What to do when your car is flooded
Your repair options depend on the extent of the flooding, water type, depth and duration of submersion. Fresh water isn’t as corrosive as salt water, so you might be able to repair a car caught in a river flood. If you drove into a flooded road and the engine died, you might be able to repair the damages.
1. Do not start the Car immediately: do not attempt to start the car, it could damage it beyond repair, its best to have the car towed to a mechanic.
2. Determine how deep the car was submerged: Mud and debris usually leave a waterline on the car, inside as well as out. If the water didn’t rise above the bottom of the doors, your car will probably be fine. Most insurance companies will consider the car totalled (damaged beyond economically-reasonable repair) if water reaches the bottom of the dashboard.
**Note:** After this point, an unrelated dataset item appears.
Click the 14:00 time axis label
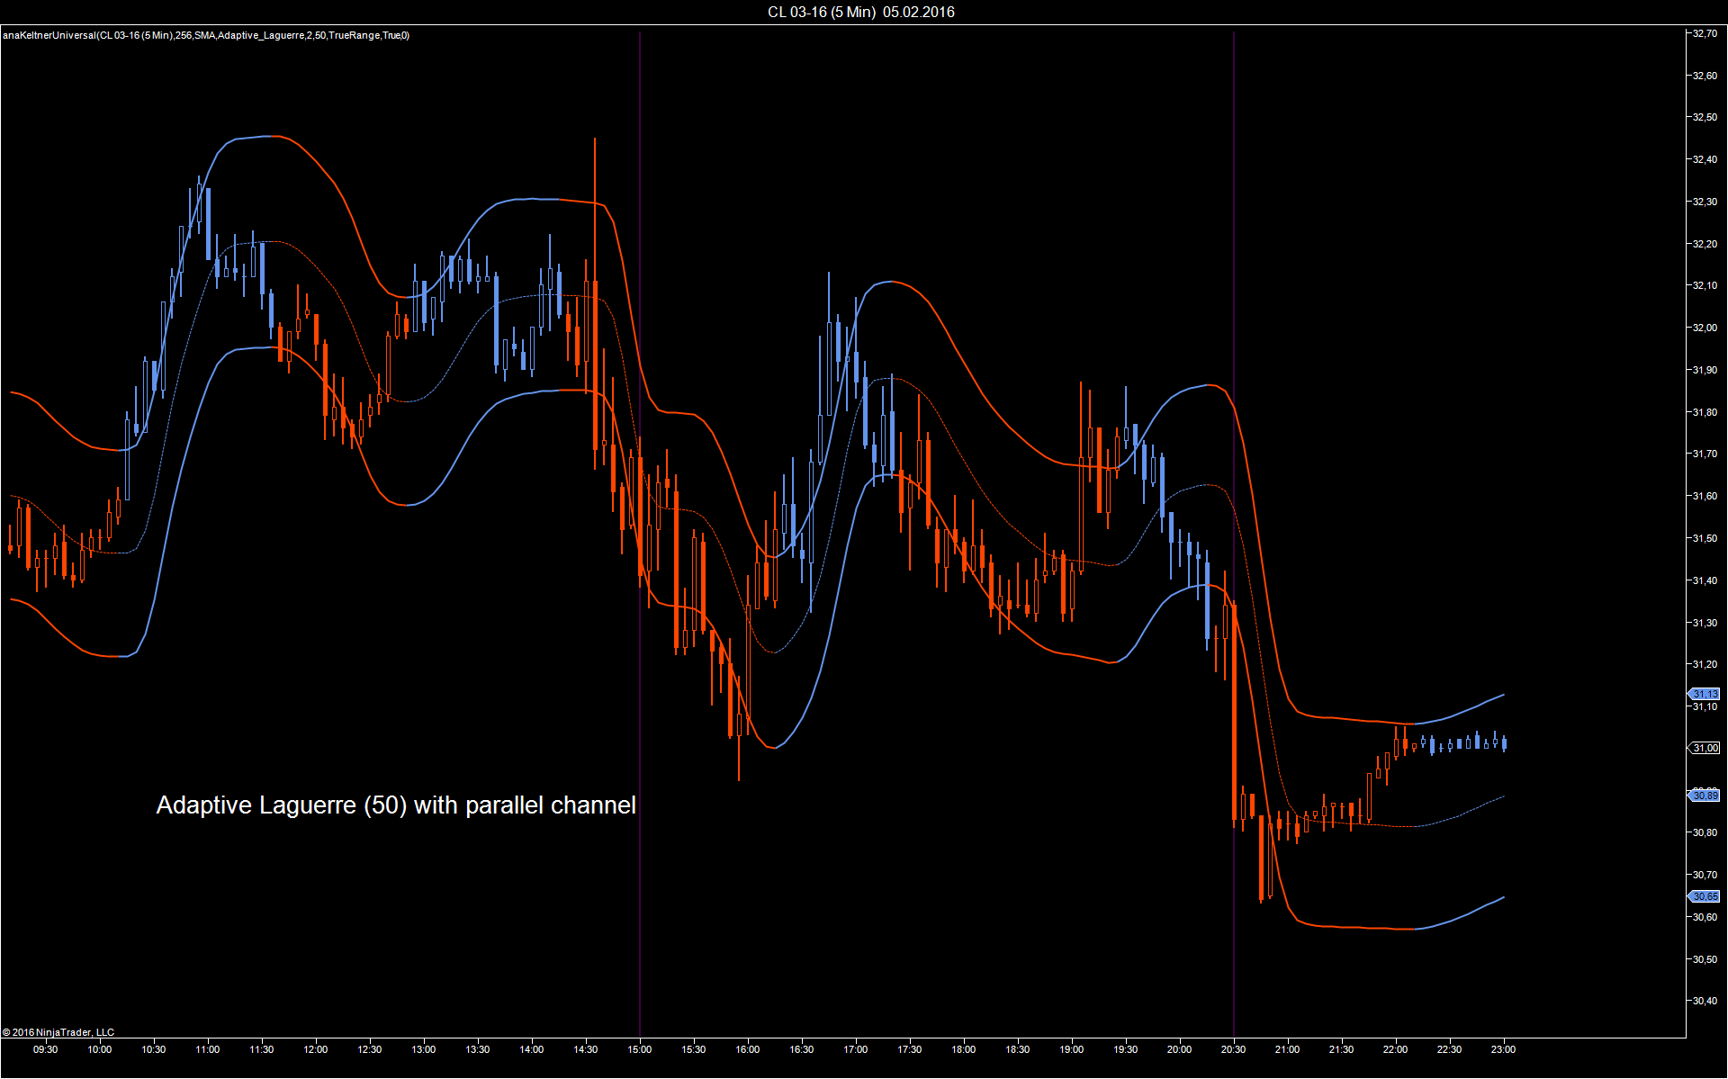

3. Call your insurance company: Flood damage is generally covered by insurance, so even if you don’t have collision coverage, you may be covered for repairs or replacement. If you have car insurance.
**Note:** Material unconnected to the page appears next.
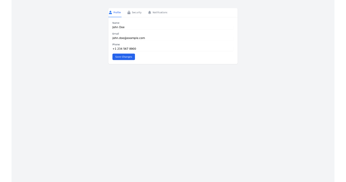Screen dimensions: 346x182
Task: Click the Email label above the email field
Action: (116, 34)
4. Drying the interior. If water got inside the car, mould will grow quickly. Start by opening the doors and windows and putting towels on the floor to soak up water, but you should plan on replacing anything that got wet, including carpets, floor mats, door panels, seat padding and upholstery.
NOTE: these repairs are likely to be covered by your comprehensive insurance.
5. Check the oil and the air cleaner: Check the dipstick or the level of the oil, or if the air filter has water in it, do not attempt to start the engine .
Don’t attempt to start the car, have it towed to a mechanic to have the water cleared and the fluids changed.
6. Check all the other fluids: Fuel systems on late-model cars are usually sealed, but older cars may need to have their fuel systems drained. Brake, clutch, power steering and coolant reservoirs should be checked for contamination.
7. Check all of the electrical systems: If the engine looks OK to start, check everything electrical: Headlights, turn signals, air conditioning, stereo, power locks, windows and seats, even the interior lights.
If you note anything even slightly amiss — including the way the car runs or the transmission shifts — that could be a sign of electrical trouble.
8. Check around the wheels and tires. Check the wheels and tires before attempting to move the car.
9. If in doubt, push to have the car totalled: A flood-damaged car can experience problems months or even years after the event. If your car is a borderline case, consider pushing your insurance company to declare the car a total loss.
Replacing it will cost money, but you may save yourself from some major and expensive later.
10. Beware of flood-damaged Cars: Many cars that are totaled due to flooding are simply cleaned up and re-sold. Before buying a used car, have the title checked; words like “salvage” and “flood damage” are giant red flags. Get a comprehensive history on the car — if the car has been moved from another state especially states that has been subject to flooding.